The Union government’s decision to restrict access to Telegram ahead of the re-conduct of the National Eligibility-cum-Entrance Test (NEET) reflects a troubling tendency in public administration: when institutions fail, the response is often to target the symptoms rather than address the causes.
The National Testing Agency (NTA) was created to professionalize the conduct of high-stakes examinations in India. Instead, it has repeatedly found itself at the centre of controversies involving question paper leaks, technical glitches, logistical failures and confusion that directly affect millions of students. Whether it is NEET or the Common University Entrance Test (CUET), the pattern has become distressingly familiar. Students prepare for years, families make enormous sacrifices, and yet the examination authority entrusted with safeguarding the integrity of the process repeatedly falls short of its responsibilities.
The latest attempt to curb alleged malpractice by restricting Telegram is a case of treating the messenger as the problem. If examination papers are leaking, the primary question should not be which platform they appear on, but how they escaped a supposedly secure system in the first place. Information can travel through any number of digital channels. Blocking one platform may create the appearance of decisive action, but it does little to address the underlying weaknesses that allow confidential material to be compromised.
The NEET paper leak, the subsequent cancellation, and the uncertainty that followed were not acts of fate. They were the consequence of an examination system that failed to anticipate risks and failed to deploy adequate safeguards despite knowing that more than two million students would participate. The bureaucratic lethargy that contributed to that crisis appears to be resurfacing in a different form: finding the easiest administrative shortcut instead of undertaking the harder task of institutional reform.
It is worth remembering that the NTA is not the only body that conducts competitive examinations in India. Nor is NEET the only examination taken by lakhs of candidates. The Joint Entrance Examination (JEE), which serves as the gateway to India’s premier engineering institutions, provides a useful contrast. Over the years, the JEE ecosystem has continuously adopted technological improvements, strengthened security protocols, refined digital processes and learned from experience. No system is perfect, but the commitment to improvement has ensured that large-scale failures remain rare.
The question, therefore, is why the NTA has struggled to demonstrate the same willingness to innovate. Around the world, examination authorities increasingly rely on sophisticated encryption systems, secure digital transmission protocols, real-time monitoring tools, advanced analytics, audit trails and professional risk-management frameworks. These technologies are neither experimental nor inaccessible. They are widely available and routinely deployed in sectors where security and reliability are essential.
What is lacking is not technology but institutional imagination. The NTA continues to behave less like a professional testing agency and more like a conventional bureaucracy. Bureaucracies excel at issuing circulars, imposing restrictions and reacting to crises after they occur. Professional organisations, by contrast, invest in prevention, anticipate vulnerabilities and continuously upgrade their systems.
The consequences of this failure are borne not by officials but by students. Every examination controversy generates anxiety, uncertainty and loss of trust. Candidates who have spent years preparing for a single opportunity are forced to endure repeated disruptions through no fault of their own. Each leak, cancellation or administrative error weakens confidence in the fairness of the system.
The government’s responsibility is to ensure that examinations are conducted with unquestionable integrity.
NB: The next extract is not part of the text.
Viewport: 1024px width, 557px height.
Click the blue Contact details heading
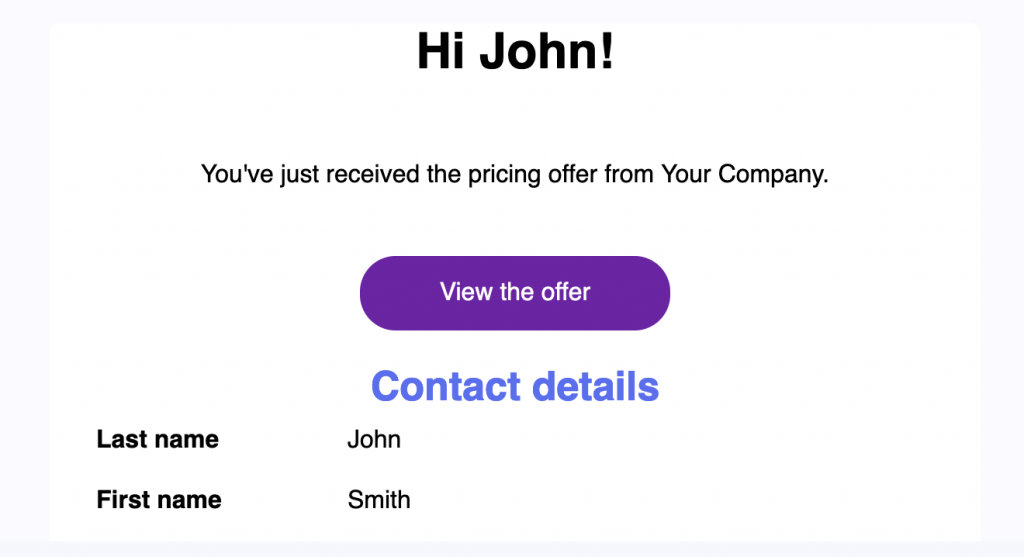(515, 386)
That objective is both legitimate and necessary. But integrity cannot be secured through symbolic restrictions on services that millions of citizens use for perfectly lawful purposes. If Telegram is misused by criminals, those criminals should be identified and prosecuted. The answer is not to inconvenience an entire population because an examination authority has failed to secure its own processes.
India does not need more bans. It needs a testing agency capable of matching the scale and importance of the examinations it conducts. The NTA must evolve into a genuinely professional institution that embraces the best technologies, adopts global best practices and learns from successful examination systems both within India and abroad.
Until that transformation occurs, attempts to blame platforms will appear less like solutions and more like distractions from the real problem: an examination authority that has repeatedly failed the very students it was created to serve.